Ahora bien, si en una semana vende entre 50 y 60 BonIce, equivale a una ganancia de $3,500 y $4,200 respectivamente, que alcanzan para una sopa, un tinto y un pan, pero no para una pieza; ni para pasajes de TransMilenio. Por otro lado, los señores de bon-ice, en su inmensa generosidad, les regalan a sus trabajadores 10 BonIce para que vendan, lo que equivale a $5000, pero todavía el vendedor no tiene para un almuerzo completo. Mientras tanto, el total para los señores de BonIce equivale a $25,800 en una semana. Ahora pensemos, ¿cuál es el porcentaje de jóvenes y adultos mayores que trabajan a diario para BonIce en la capital y el resto del país?

La lógica neoliberal, la vulgar operacionalización de la ética protestante y el espíritu del capitalismo que promueve Duque diría: ¿quién lo manda?, él había podido emprender una pequeña empresa, él alguna vez fue joven, ¿por qué no ahorró cuando pudo?, él podía superarse, ser alguien en la vida, allá él si no le alcanza para la prepagada. Lector, ¿sabe usted cuánto puede ganarse una persona vendiendo cigarrillos, maní o dulces en un día y pagar un techo digno para él y su familia? ¿y al mismo tiempo superarse? Este tema ya fue tratado por la economía; lo que propone Duque, más empleo, más peones en el campo, (otra vulgar aplicación del sistema feudal del siglo XIX), esconde que la gran empresa, esa que tanto promueve para generar más empleo, lo que necesita es mano de obra barata, ancianos como don Andrés y como muchos otros, madres desesperadas, sin ningún tipo de seguridad social, pues ni para el entierro les dan; rememora don Andrés que en los últimos años, 3 compañeros suyos de bon-ice murieron y entre ellos hicieron vaca para pagar el entierro. Ni morir tranquilo se pude en este país.

Ser viejo en Colombia es difícil, este es no más un ejemplo de lo complejo que es envejecer aquí, a menos que uno tenga una casita y una finquita de campo, use crocs y tenga medicina prepagada. Para una parte de la población colombiana, ser viejo significa trabajar todavía porque ser modista, zapatero o albañil, no eran reconocidas públicamente como labores dignas y necesarias en el funcionamiento de la sociedad. Significa tener que trabajar a los 70, 80 años, para poder comer. Significa en muchos casos, una vejez solitaria, con sueños rotos, frustraciones. Aparte de feos, lentos, gastan mucho y producen poco. Todo les falla, todo les hace daño, se la pasan en el médico. Demasiados viejos para trabajar, demasiado jóvenes para jubilarse.
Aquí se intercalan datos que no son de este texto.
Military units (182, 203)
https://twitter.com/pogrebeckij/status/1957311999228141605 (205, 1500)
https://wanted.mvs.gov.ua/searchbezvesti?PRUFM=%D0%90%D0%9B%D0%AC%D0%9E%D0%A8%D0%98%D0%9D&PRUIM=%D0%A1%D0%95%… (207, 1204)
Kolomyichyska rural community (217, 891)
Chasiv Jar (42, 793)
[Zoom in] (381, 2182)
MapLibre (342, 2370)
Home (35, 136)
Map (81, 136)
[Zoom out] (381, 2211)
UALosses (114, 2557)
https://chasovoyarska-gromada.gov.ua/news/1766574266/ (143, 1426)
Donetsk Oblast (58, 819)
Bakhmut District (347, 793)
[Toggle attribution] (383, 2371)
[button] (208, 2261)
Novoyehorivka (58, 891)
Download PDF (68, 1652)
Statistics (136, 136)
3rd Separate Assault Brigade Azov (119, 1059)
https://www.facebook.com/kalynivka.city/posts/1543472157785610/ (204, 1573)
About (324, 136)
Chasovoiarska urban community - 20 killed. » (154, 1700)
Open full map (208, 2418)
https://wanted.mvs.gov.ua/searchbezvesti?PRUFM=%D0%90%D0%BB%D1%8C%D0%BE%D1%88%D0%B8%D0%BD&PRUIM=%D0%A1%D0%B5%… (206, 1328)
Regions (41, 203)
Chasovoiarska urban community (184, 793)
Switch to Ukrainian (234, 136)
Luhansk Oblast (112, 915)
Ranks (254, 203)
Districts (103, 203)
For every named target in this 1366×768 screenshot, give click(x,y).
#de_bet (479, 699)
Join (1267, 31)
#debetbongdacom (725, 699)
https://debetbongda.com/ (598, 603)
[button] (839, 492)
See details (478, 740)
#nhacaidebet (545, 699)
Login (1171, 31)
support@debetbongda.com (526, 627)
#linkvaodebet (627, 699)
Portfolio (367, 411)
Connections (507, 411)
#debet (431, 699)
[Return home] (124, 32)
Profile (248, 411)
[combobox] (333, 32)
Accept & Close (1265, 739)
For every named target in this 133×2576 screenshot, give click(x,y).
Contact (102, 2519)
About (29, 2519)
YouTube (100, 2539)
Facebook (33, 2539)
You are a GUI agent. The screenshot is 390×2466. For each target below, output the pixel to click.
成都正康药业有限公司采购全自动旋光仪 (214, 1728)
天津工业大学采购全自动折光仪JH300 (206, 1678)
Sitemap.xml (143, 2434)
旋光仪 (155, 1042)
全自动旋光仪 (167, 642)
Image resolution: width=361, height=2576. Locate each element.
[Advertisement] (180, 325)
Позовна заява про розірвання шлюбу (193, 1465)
Don Andrés hoy apoya a Petro, no porque sea ignorante, no porque quiera todo regalado, él es uno de los tantos, de los cientos, de los miles, de los millones de colombianos que han envejecido creyendo en la promesa de un mejor país, de un pueblo verraco. Don Andrés es uno como de los tantos, que sirvieron al Estado y hoy recogen migajas para que les reconozcan lo evidente, lo fundamental. Don Andrés representa ese olvido, ese rechazo de la modernidad al ser viejo, traducido en políticas discriminatorias que, como aquellos veteranos de guerra olvidados en asilos, mueren peleando contra un sistema que nos les retribuye nada, que mueren a la espera de la cita, esperando la carta como el coronel de Gabriel García Márquez, con la ilusión de que este otro si va a ser mejor, si les va a cambiar algo. En este momento histórico tenemos dos opciones, creo que ha sido evidente hacia quien hago un llamado.

Por eso, por don Andrés, por una vejez más digna y una humanidad más humana en esta Colombia tan devastada, yo también con algo de recelo, pero como una apuesta al cambio y un llamado a quienes leen estas palabras digo: “ojalá Petro gane el domingo”; a ver si se nos compone un poquito esto, a ver si le damos dignidad a aquellos que la han perdido, a ver si aprendemos a reconocer que el otro podrá ser diferente pero también humano, algo a simple vista  sencillo pero que nos cuesta tanto; eso tan humano que la extrema derecha en su práctica y filosofía ha tenido que ir entendiendo.